→ TO DO
A – Reproduce verbatim the passage of the Hanford article below, from "RICHLAND, Wash. —" up to and including "Drive, Jadwin Avenue.".
B – In the Hanford article below, what was Columbia High's mascot before students voted to become the Bombers?
C – Using the Hanford article below, explain in one to three sentences why Trisha Pritikin sees the R-Cloud as negative.

*** Opening STUDY TEXT ***

RICHLAND, Wash. — The workers inside Hanford’s nuclear reactors in the early 1940s knew their jobs were important, even if many of them didn’t know why. They worked hard, and for that they were paid well. They tucked their children into bed at night in handsome homes with green lawns on streets named for brilliant engineers —Goethals Drive, Jadwin Avenue.
The secrecy around Hanford, a part of the Manhattan Project, came to light on Aug. 9, 1945, when U.S. forces dropped a thick-bellied, 10,000-pound plutonium-filled bomb called Fat Man on Nagasaki, Japan — vaporizing some 60,000 to 80,000 people in an instant and leading to the end of World War II. All along at Hanford, they had been contributing to the war effort, producing plutonium that would make up the core of Fat Man.
“Peace!” the local newspaper headlines cried on Aug. 14, 1945. “Our bomb clinched it!”
“This town just went totally nuts,” said Burt Pierard, 74, who remembers beating pots and pans in a parade of children around his neighborhood. “It was euphoria, just the whole atmosphere was party-time, patriotic.”
Richland’s pride flooded into the hallways of the local high school. That fall, the students of Columbia High voted to change their mascot from the Beavers to the Bombers, and the yearbook for that school year was dedicated to the atomic bomb. Mushroom clouds found their way onto the school crest, class rings and football helmets. In the 1980s the school became Richland High and adopted a new logo: a bright yellow capital R with a white mushroom cloud billowing up behind it. They called it the R-Cloud.
Qualheim, an alumnus of the school who has taught there since 1979, said he prefers to stay quiet about the Richland High mascot these days. In the past, he had expressed his personal distaste for the R-Cloud after visiting the Hiroshima Peace Memorial. Since then, he feels branded by some alumni as a conspirator looking to rewrite history yet again.
“I certainly don’t run around carrying a picket sign saying, ‘Down with the cloud!’” Qualheim said. But he won’t wear the R-Cloud mascot, and he’s removed it from uniforms for the students he coaches. But he no longer has the energy to fight it. If a student asks, he’ll talk about what he sees in the logo.
“Some people look at [the R-Cloud] as a peace symbol. When I see that, I see that vaporized shadow in the cement and I see those melted baby bottles and melted tricycles. That’s what I see,” he said. “Their skin was dripping from their bodies.”
To Trisha Pritikin, who grew up in Richland but moved away years ago, the R-Cloud has only negative connotations. “It indicates a joy for destruction and death,” she said. “Like, ‘Let’s celebrate the fact that we can destroy and kill with this atomic technology.’” She sees it as a blight on Richland.

*** Closing STUDY TEXT ***
*** Opening DATA TO EXAMINE ***

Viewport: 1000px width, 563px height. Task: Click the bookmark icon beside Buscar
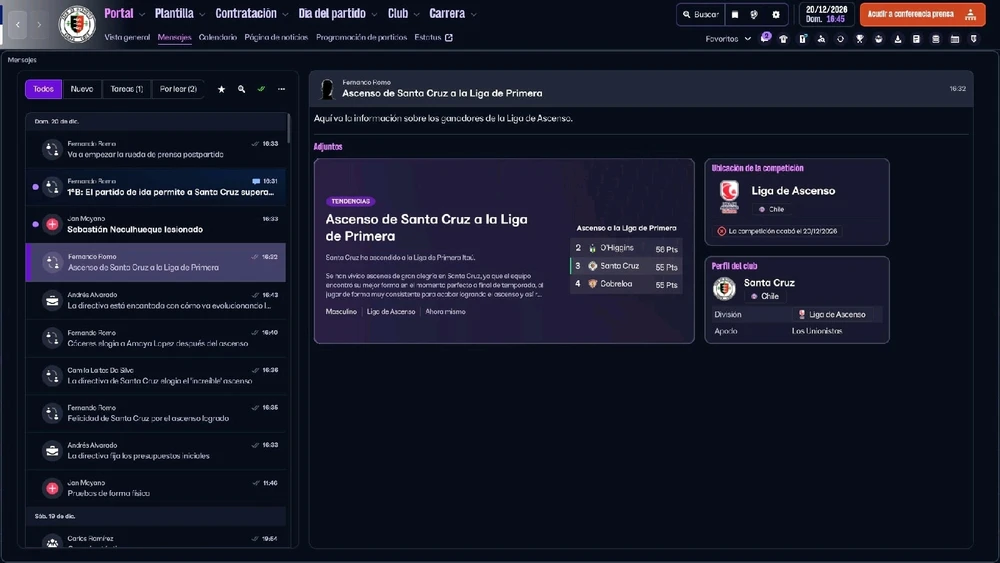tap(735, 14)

*** Closing DATA TO EXAMINE ***
*** Opening DATA TO EXAMINE ***

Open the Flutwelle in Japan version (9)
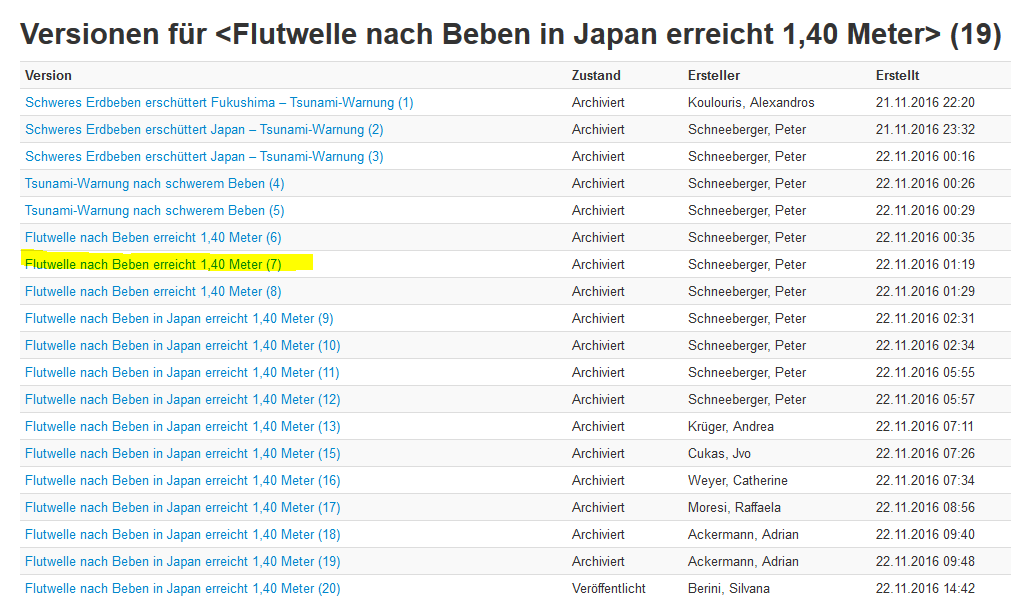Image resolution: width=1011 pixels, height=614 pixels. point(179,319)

*** Closing DATA TO EXAMINE ***

→ TASK RESPONSES
A –
RICHLAND, Wash. — The workers inside Hanford’s nuclear reactors in the early 1940s knew their jobs were important, even if many of them didn’t know why. They worked hard, and for that they were paid well. They tucked their children into bed at night in handsome homes with green lawns on streets named for brilliant engineers —Goethals Drive, Jadwin Avenue.

B – The Beavers.

C – She says the R-Cloud indicates a joy for destruction and death. To her, it amounts to celebrating the ability to destroy and kill with atomic technology.